**Data**

- Title: Simple transitive $2$-representations of Soergel bimodules for finite Coxeter types
- Authors: Marco Mackaay, Volodymyr Mazorchuk, Vanessa Miemietz, Daniel Tubbenhauer and Xiaoting Zhang
- Status: Preprint. Last update: Fri, 8 Jan 2021 10:29:03 UTC
- ArXiv link: https://arxiv.org/abs/1906.11468
- LaTex Beamer presentation: Slides1, Slides2a (joint with Marco Mackaay Slides2b and Slides2c), Slides3a and companion Slides3b, Slides4 (joint with Vanessa Miemietz Notes), Slides5

**Abstract**

**A few extra words**

First of all, the Classification Problem for $\mathcal{S}$ can be reduced to that of certain subquotients $\mathcal{S}_{\mathcal{H}}$. To do that, one uses the cell structure of $\mathcal{S}$, which is the categorical analog of the Kazhdan-Lusztig cell structure of Hecke algebras. By apex reduction and $\mathcal{H}$-reduction, it suffices to solve the classification problem for some $\mathcal{S}_{\mathcal{H}}$ instead of $\mathcal{S}$.

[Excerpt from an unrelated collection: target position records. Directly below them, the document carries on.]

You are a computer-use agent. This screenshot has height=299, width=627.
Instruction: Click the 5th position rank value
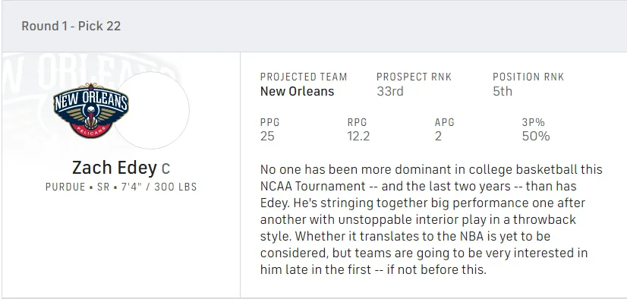(x=503, y=91)
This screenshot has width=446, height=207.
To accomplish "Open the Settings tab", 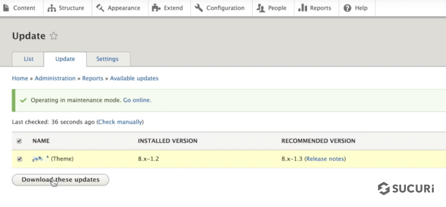I will tap(107, 59).

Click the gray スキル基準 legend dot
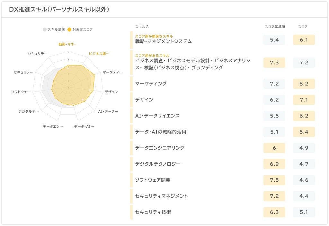click(45, 30)
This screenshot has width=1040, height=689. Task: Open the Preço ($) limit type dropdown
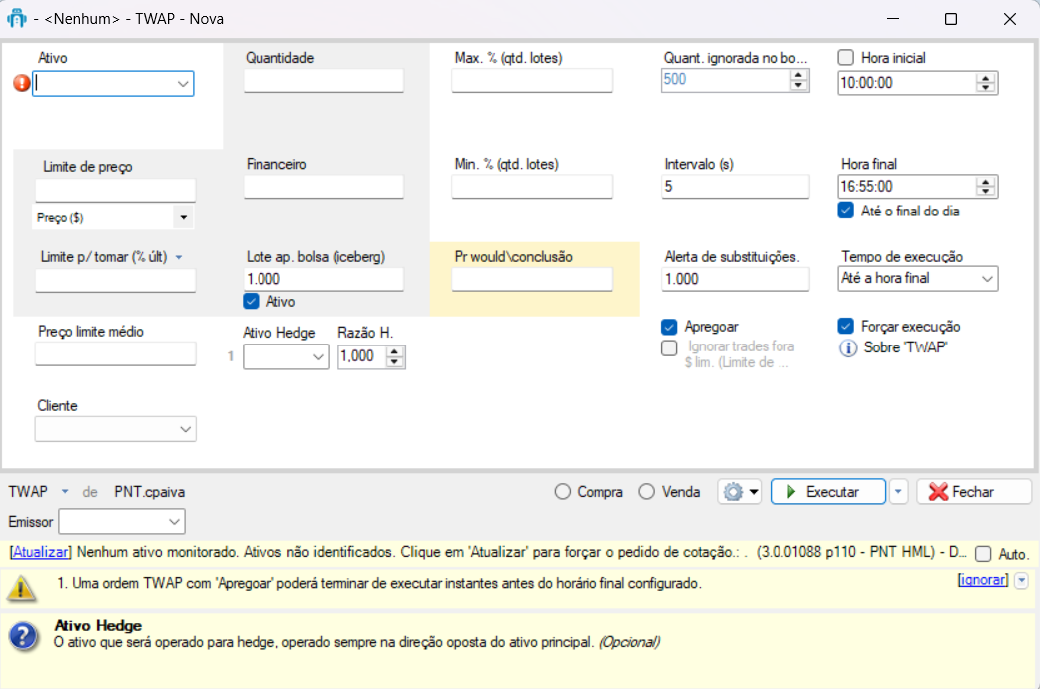(x=184, y=217)
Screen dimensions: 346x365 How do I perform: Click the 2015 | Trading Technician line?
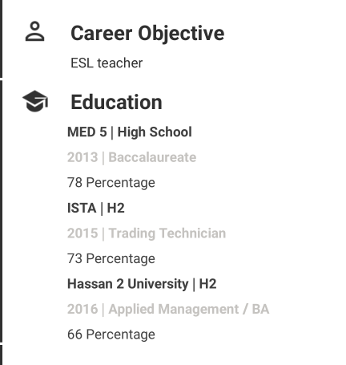147,233
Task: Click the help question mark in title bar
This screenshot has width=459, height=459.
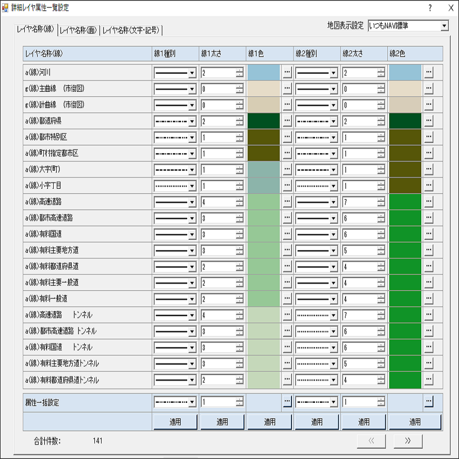Action: tap(430, 8)
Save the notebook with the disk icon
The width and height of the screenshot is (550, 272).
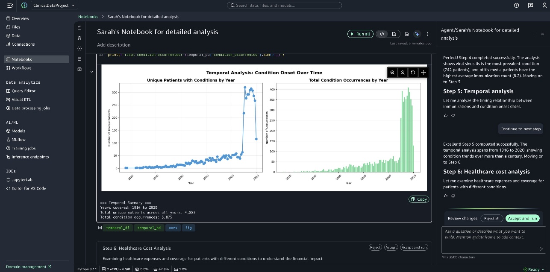point(407,34)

By the results in this paper, the benefits turn out to be even bigger. Based on Elias and Williamson's results, there exists a fusion bicategory $\mathcal{A}_{\mathcal{H}}$, which categorifies the corresponding asymptotic Hecke algebra. The main insight of this paper is that these asymptotic bicategories completely determine the (graded) simple transitive $2$-representations of $\mathcal{S}$. To be precise, our main result is the existence of a biequivalence of categories of simple transitive $2$-representations of $\mathcal{S}_{\mathcal{H}}$ and $\mathcal{A}_{\mathcal{H}}$.

Since $\mathcal{A}_{\mathcal{H}}$ is semisimple and well-understood in the great majority of cases, the upshot is that the classification boils down to certain computational data; which in almost all cases is enough to parameterize the simple transitive $2$-representations of $\mathcal{S}$. Here is an example how such computational data might look like.

This is the cell structure of Coxeter type $H_4$. In this case, which we barely understand, there would be still work to be done - even assuming our conjecture to be true. For example, we do not know what the asymptotic $2$-categories for the big cell are - we only know its numerical data (e.g. Fusion graph, Perron-Frobenius dimensions as illustrated). However, assuming our conjecture, types $H_3$ and $H_4$ are the only types which would remain open. That is, in all other types our conjecture would give a full classification of $2$-simples.